The Washington Shorelines Hearings Board today upheld the denial of shoreline development permits for Millennium Bulk Terminals, an enormous coal export terminal proposed in Longview, Washington. In November 2017, the Cowlitz County Hearing Examiner denied required shorelines permits for the project; Millennium appealed that ruling to the Shorelines Hearings Board, arguing that the Hearing Examiner made legal and factual errors.
The Board agreed with the Washington Department of Ecology and conservation groups that the significant and unavoidable harms found during the environmental and public health review provided a valid basis for denying Millennium’s permits.
“Millennium would cause a host of harms to our air, water, fish, and health, and the Shorelines Hearings Board upheld the decision that these impacts were simply too great under Washington and Cowlitz County laws,” said Kristen Boyles, an Earthjustice attorney representing the conservation groups. “With yet another defeat, Millennium should fold its cards and leave the table.”
The Board also rejected Millennium’s argument that impacts from the coal terminal should be considered in two separate stages, an argument that would have allowed invalid piece-meal review.

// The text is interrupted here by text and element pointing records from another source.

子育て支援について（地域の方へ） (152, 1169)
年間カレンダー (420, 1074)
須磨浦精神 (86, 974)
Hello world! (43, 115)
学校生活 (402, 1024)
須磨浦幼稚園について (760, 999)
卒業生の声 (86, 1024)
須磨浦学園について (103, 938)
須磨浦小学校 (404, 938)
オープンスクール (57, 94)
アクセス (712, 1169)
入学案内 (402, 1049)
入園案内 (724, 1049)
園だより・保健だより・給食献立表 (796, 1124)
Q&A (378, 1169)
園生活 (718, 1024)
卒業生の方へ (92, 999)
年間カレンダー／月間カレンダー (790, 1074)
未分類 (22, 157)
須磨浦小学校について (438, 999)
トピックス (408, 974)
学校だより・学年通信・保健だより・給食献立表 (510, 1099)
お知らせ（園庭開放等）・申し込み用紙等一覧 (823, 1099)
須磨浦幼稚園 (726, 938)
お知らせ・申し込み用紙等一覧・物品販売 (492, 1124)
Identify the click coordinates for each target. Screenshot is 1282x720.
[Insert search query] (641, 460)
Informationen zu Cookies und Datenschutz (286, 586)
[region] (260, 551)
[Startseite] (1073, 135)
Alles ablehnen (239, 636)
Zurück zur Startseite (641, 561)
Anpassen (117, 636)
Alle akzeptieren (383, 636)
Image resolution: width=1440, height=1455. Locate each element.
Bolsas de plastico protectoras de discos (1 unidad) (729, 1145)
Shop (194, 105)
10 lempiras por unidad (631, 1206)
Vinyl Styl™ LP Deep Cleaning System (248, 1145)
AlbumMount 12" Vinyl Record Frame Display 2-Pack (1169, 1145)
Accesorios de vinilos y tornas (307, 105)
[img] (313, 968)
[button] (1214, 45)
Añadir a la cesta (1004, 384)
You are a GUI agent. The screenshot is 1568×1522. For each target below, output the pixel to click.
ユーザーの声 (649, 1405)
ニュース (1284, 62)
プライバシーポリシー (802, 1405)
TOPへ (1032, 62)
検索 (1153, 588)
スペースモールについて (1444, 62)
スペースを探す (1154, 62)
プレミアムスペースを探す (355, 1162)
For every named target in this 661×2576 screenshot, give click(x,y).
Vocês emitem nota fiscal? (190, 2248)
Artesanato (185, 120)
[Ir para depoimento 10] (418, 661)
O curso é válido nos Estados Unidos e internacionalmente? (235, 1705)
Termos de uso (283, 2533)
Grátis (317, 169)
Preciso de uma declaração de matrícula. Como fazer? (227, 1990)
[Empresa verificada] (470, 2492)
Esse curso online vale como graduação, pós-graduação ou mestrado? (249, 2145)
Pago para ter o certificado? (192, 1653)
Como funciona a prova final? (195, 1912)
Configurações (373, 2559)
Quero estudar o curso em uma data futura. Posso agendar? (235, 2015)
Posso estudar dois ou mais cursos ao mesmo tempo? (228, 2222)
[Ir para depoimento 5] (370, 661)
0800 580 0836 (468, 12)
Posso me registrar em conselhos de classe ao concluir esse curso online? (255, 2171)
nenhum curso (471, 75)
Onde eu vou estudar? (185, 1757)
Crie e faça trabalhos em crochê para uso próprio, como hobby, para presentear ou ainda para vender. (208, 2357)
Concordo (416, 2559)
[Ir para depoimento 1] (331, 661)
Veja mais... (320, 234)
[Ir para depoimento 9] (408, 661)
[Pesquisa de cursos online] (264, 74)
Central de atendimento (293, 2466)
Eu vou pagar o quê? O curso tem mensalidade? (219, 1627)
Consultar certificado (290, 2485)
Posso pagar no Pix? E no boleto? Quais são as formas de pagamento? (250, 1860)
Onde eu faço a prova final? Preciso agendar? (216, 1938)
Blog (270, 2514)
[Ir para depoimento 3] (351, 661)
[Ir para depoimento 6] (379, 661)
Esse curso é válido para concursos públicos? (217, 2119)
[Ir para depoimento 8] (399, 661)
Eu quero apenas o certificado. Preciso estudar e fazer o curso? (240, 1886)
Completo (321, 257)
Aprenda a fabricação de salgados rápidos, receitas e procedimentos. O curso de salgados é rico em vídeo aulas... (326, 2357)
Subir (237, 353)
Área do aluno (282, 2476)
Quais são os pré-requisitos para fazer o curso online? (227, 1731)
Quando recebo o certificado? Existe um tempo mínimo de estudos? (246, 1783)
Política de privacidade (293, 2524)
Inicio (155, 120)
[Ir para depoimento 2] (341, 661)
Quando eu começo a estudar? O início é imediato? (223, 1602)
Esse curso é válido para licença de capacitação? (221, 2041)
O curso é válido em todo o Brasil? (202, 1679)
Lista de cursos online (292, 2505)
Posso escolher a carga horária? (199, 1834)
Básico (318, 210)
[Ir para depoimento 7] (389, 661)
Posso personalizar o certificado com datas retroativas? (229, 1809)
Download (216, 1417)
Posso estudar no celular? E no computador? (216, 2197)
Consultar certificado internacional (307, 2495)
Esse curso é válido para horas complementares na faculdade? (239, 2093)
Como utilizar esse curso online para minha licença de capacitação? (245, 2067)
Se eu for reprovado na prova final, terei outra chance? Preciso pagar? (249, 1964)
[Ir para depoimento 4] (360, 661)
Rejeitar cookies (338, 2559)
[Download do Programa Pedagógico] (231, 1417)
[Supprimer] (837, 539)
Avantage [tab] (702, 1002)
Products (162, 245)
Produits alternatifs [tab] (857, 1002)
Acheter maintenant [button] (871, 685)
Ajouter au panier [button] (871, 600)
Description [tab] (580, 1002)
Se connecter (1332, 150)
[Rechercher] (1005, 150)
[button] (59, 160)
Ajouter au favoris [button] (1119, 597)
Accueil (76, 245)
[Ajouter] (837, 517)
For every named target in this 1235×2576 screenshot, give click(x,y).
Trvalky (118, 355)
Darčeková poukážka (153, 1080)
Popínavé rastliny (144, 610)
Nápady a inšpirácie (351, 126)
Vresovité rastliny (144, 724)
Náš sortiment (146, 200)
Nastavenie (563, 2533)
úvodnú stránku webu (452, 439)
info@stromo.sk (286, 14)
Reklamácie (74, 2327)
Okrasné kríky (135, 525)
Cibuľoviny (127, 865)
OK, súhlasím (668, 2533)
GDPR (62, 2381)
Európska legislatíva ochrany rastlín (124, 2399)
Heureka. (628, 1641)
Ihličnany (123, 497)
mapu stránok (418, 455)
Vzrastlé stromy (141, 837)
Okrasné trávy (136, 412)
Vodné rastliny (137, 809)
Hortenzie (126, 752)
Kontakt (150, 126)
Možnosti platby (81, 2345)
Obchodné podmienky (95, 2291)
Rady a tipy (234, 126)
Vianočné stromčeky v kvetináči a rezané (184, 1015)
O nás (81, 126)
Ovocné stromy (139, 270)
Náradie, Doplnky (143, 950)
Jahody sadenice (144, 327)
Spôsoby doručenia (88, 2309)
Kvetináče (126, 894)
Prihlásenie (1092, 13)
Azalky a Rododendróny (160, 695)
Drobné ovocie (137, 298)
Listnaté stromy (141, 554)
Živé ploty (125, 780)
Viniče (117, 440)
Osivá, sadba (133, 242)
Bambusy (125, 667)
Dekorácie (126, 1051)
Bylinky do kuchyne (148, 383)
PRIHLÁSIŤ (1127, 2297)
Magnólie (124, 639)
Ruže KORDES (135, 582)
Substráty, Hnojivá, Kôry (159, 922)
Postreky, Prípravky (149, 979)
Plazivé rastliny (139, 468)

“Building the largest coal export terminal in North America would cause unavoidable harm to people and the Columbia River,” said Jasmine Zimmer-Stucky, co-director of the Power Past Coal coalition and senior organizer for Columbia Riverkeeper. “It is time to close the coal export chapter and protect the health of local communities and our climate.”
“The people of Washington have spoken mdash; this project poses too much of a threat to our clean air, clean water and rapidly changing climate,” said Cesia Kearns, Deputy Campaign Director for the Sierra Club’s Beyond Coal campaign.
The past decade saw seven coal export terminals proposed in Oregon, Washington, and British Columbia to great public outcry and opposition. Not one has been constructed.
Washington Environmental Council, Climate Solutions, Friends of the Columbia Gorge, Sierra Club, and Columbia Riverkeeper, represented by Earthjustice, intervened as parties in this case.